Data items:
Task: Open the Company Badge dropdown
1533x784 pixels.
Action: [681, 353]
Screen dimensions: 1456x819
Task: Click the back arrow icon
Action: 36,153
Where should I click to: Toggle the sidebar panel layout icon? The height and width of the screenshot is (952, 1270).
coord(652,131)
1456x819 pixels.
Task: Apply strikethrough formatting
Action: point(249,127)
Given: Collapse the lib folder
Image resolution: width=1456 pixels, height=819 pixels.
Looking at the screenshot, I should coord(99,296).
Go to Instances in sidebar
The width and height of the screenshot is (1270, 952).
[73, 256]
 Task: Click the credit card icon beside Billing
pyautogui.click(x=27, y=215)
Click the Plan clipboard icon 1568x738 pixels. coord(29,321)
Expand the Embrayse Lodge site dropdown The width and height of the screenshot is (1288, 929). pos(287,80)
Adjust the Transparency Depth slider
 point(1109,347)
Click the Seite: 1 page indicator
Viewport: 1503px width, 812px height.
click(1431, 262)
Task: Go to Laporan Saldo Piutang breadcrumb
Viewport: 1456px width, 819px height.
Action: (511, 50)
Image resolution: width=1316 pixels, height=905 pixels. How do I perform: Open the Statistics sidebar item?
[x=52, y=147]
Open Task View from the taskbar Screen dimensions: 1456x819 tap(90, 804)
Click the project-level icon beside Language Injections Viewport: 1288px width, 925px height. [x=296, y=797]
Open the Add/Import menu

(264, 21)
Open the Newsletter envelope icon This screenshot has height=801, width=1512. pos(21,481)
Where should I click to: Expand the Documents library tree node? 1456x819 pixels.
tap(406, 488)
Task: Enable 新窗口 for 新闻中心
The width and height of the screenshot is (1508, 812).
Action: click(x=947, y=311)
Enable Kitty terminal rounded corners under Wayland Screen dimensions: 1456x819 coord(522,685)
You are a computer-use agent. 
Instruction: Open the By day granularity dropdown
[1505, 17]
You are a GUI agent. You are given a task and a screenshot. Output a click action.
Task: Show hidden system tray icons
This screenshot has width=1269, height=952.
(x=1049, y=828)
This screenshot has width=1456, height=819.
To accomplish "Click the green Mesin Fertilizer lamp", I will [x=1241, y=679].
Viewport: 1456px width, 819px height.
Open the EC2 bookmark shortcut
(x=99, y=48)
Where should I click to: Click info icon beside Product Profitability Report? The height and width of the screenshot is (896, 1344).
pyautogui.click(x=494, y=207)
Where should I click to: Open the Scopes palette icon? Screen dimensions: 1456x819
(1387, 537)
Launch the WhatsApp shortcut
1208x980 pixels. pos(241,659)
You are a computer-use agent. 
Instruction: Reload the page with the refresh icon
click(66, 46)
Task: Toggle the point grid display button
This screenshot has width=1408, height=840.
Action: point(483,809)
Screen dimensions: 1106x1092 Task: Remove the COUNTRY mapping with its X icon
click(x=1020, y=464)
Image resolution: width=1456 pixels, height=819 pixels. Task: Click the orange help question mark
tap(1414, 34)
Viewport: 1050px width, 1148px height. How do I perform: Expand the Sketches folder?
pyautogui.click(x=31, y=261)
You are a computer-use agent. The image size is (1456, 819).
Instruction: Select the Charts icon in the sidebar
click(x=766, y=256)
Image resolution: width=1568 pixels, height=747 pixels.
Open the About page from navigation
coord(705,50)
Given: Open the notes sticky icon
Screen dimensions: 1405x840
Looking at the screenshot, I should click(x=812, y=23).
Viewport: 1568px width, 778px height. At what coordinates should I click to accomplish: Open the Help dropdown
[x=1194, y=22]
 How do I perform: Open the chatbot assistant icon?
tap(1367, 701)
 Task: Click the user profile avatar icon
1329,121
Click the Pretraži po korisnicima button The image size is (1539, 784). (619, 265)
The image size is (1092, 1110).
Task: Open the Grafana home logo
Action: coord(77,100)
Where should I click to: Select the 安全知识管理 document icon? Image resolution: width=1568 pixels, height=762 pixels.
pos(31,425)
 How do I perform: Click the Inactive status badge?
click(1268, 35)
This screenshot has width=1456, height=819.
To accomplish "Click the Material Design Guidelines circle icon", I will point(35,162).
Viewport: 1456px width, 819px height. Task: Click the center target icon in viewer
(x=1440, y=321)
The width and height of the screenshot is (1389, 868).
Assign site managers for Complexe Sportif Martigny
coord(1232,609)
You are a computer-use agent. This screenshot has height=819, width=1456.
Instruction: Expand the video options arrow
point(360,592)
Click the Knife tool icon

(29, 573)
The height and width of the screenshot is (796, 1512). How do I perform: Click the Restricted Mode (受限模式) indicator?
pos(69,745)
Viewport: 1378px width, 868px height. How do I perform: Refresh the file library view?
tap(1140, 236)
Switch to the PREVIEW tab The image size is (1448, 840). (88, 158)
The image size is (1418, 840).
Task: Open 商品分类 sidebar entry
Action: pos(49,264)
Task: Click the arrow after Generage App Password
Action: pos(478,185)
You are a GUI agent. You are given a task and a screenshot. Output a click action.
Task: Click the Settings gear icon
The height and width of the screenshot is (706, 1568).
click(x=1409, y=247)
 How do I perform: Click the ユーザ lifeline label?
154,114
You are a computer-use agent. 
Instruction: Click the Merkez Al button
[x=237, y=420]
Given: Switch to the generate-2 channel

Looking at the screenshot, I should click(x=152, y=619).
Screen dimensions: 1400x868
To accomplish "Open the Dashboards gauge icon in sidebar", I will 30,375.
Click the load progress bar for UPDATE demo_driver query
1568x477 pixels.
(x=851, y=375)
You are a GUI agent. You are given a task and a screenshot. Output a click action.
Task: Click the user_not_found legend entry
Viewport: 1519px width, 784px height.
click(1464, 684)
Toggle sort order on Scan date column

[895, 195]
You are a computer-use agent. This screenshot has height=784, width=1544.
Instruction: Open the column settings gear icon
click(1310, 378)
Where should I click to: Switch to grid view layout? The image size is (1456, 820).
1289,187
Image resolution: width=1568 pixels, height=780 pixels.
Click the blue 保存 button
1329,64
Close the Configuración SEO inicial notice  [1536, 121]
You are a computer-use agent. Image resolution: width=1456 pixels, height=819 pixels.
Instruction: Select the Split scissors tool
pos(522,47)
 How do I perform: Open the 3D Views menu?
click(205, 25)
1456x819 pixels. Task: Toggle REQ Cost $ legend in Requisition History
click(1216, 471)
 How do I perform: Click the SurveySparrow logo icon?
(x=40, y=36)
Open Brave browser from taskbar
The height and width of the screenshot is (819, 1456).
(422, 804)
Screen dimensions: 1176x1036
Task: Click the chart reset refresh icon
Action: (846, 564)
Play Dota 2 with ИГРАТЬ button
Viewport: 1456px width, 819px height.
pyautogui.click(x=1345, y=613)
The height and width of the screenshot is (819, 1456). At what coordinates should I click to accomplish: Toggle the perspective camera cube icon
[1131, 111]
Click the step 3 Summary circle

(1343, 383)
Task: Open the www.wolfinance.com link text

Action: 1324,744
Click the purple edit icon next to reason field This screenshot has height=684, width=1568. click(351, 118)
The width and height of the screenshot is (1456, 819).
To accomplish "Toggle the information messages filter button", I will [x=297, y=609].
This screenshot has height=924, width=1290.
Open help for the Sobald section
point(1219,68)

**Task**
Each entry is to be returned in full, character for character.

**Task solution**
Task: Open the Company Badge dropdown
1533x784 pixels.
Action: [681, 353]
Screen dimensions: 1456x819
Task: Click the back arrow icon
Action: 36,153
Where should I click to: Toggle the sidebar panel layout icon? The height and width of the screenshot is (952, 1270).
coord(652,131)
1456x819 pixels.
Task: Apply strikethrough formatting
Action: point(249,127)
Given: Collapse the lib folder
Image resolution: width=1456 pixels, height=819 pixels.
Looking at the screenshot, I should coord(99,296).
Go to Instances in sidebar
The width and height of the screenshot is (1270, 952).
[73, 256]
 Task: Click the credit card icon beside Billing
pyautogui.click(x=27, y=215)
Click the Plan clipboard icon 1568x738 pixels. coord(29,321)
Expand the Embrayse Lodge site dropdown The width and height of the screenshot is (1288, 929). pos(287,80)
Adjust the Transparency Depth slider
 point(1109,347)
Click the Seite: 1 page indicator
Viewport: 1503px width, 812px height.
click(1431, 262)
Task: Go to Laporan Saldo Piutang breadcrumb
Viewport: 1456px width, 819px height.
Action: (511, 50)
Image resolution: width=1316 pixels, height=905 pixels. How do I perform: Open the Statistics sidebar item?
[x=52, y=147]
Open Task View from the taskbar Screen dimensions: 1456x819 tap(90, 804)
Click the project-level icon beside Language Injections Viewport: 1288px width, 925px height. [x=296, y=797]
Open the Add/Import menu

(264, 21)
Open the Newsletter envelope icon This screenshot has height=801, width=1512. pos(21,481)
Where should I click to: Expand the Documents library tree node? 1456x819 pixels.
tap(406, 488)
Task: Enable 新窗口 for 新闻中心
The width and height of the screenshot is (1508, 812).
Action: click(x=947, y=311)
Enable Kitty terminal rounded corners under Wayland Screen dimensions: 1456x819 coord(522,685)
You are a computer-use agent. 
Instruction: Open the By day granularity dropdown
[1505, 17]
You are a GUI agent. You are given a task and a screenshot. Output a click action.
Task: Show hidden system tray icons
This screenshot has width=1269, height=952.
(x=1049, y=828)
This screenshot has width=1456, height=819.
To accomplish "Click the green Mesin Fertilizer lamp", I will [x=1241, y=679].
Viewport: 1456px width, 819px height.
Open the EC2 bookmark shortcut
(x=99, y=48)
Where should I click to: Click info icon beside Product Profitability Report? The height and width of the screenshot is (896, 1344).
pyautogui.click(x=494, y=207)
Where should I click to: Open the Scopes palette icon? Screen dimensions: 1456x819
(1387, 537)
Launch the WhatsApp shortcut
1208x980 pixels. pos(241,659)
You are a computer-use agent. 
Instruction: Reload the page with the refresh icon
click(66, 46)
Task: Toggle the point grid display button
This screenshot has width=1408, height=840.
Action: point(483,809)
Screen dimensions: 1106x1092 Task: Remove the COUNTRY mapping with its X icon
click(x=1020, y=464)
Image resolution: width=1456 pixels, height=819 pixels. Task: Click the orange help question mark
tap(1414, 34)
Viewport: 1050px width, 1148px height. How do I perform: Expand the Sketches folder?
pyautogui.click(x=31, y=261)
You are a computer-use agent. The image size is (1456, 819).
Instruction: Select the Charts icon in the sidebar
click(x=766, y=256)
Image resolution: width=1568 pixels, height=747 pixels.
Open the About page from navigation
coord(705,50)
Given: Open the notes sticky icon
Screen dimensions: 1405x840
Looking at the screenshot, I should click(x=812, y=23).
Viewport: 1568px width, 778px height. At what coordinates should I click to accomplish: Open the Help dropdown
[x=1194, y=22]
 How do I perform: Open the chatbot assistant icon?
tap(1367, 701)
 Task: Click the user profile avatar icon
1329,121
Click the Pretraži po korisnicima button The image size is (1539, 784). (619, 265)
The image size is (1092, 1110).
Task: Open the Grafana home logo
Action: coord(77,100)
Where should I click to: Select the 安全知识管理 document icon? Image resolution: width=1568 pixels, height=762 pixels.
pos(31,425)
 How do I perform: Click the Inactive status badge?
click(1268, 35)
This screenshot has width=1456, height=819.
To accomplish "Click the Material Design Guidelines circle icon", I will point(35,162).
Viewport: 1456px width, 819px height. Task: Click the center target icon in viewer
(x=1440, y=321)
The width and height of the screenshot is (1389, 868).
Assign site managers for Complexe Sportif Martigny
coord(1232,609)
You are a computer-use agent. This screenshot has height=819, width=1456.
Instruction: Expand the video options arrow
point(360,592)
Click the Knife tool icon

(29, 573)
The height and width of the screenshot is (796, 1512). How do I perform: Click the Restricted Mode (受限模式) indicator?
pos(69,745)
Viewport: 1378px width, 868px height. How do I perform: Refresh the file library view?
tap(1140, 236)
Switch to the PREVIEW tab The image size is (1448, 840). (88, 158)
The image size is (1418, 840).
Task: Open 商品分类 sidebar entry
Action: pos(49,264)
Task: Click the arrow after Generage App Password
Action: pos(478,185)
You are a GUI agent. You are given a task and a screenshot. Output a click action.
Task: Click the Settings gear icon
The height and width of the screenshot is (706, 1568).
click(x=1409, y=247)
 How do I perform: Click the ユーザ lifeline label?
154,114
You are a computer-use agent. 
Instruction: Click the Merkez Al button
[x=237, y=420]
Given: Switch to the generate-2 channel

Looking at the screenshot, I should click(x=152, y=619).
Screen dimensions: 1400x868
To accomplish "Open the Dashboards gauge icon in sidebar", I will 30,375.
Click the load progress bar for UPDATE demo_driver query
1568x477 pixels.
(x=851, y=375)
You are a GUI agent. You are given a task and a screenshot. Output a click action.
Task: Click the user_not_found legend entry
Viewport: 1519px width, 784px height.
click(1464, 684)
Toggle sort order on Scan date column

[895, 195]
You are a computer-use agent. This screenshot has height=784, width=1544.
Instruction: Open the column settings gear icon
click(1310, 378)
Where should I click to: Switch to grid view layout? The image size is (1456, 820).
1289,187
Image resolution: width=1568 pixels, height=780 pixels.
Click the blue 保存 button
1329,64
Close the Configuración SEO inicial notice  [1536, 121]
You are a computer-use agent. Image resolution: width=1456 pixels, height=819 pixels.
Instruction: Select the Split scissors tool
pos(522,47)
 How do I perform: Open the 3D Views menu?
click(205, 25)
1456x819 pixels. Task: Toggle REQ Cost $ legend in Requisition History
click(1216, 471)
 How do I perform: Click the SurveySparrow logo icon?
(x=40, y=36)
Open Brave browser from taskbar
The height and width of the screenshot is (819, 1456).
(422, 804)
Screen dimensions: 1176x1036
Task: Click the chart reset refresh icon
Action: (846, 564)
Play Dota 2 with ИГРАТЬ button
Viewport: 1456px width, 819px height.
pyautogui.click(x=1345, y=613)
The height and width of the screenshot is (819, 1456). At what coordinates should I click to accomplish: Toggle the perspective camera cube icon
[1131, 111]
Click the step 3 Summary circle

(1343, 383)
Task: Open the www.wolfinance.com link text

Action: 1324,744
Click the purple edit icon next to reason field This screenshot has height=684, width=1568. click(351, 118)
The width and height of the screenshot is (1456, 819).
To accomplish "Toggle the information messages filter button", I will [x=297, y=609].
This screenshot has height=924, width=1290.
Open help for the Sobald section
point(1219,68)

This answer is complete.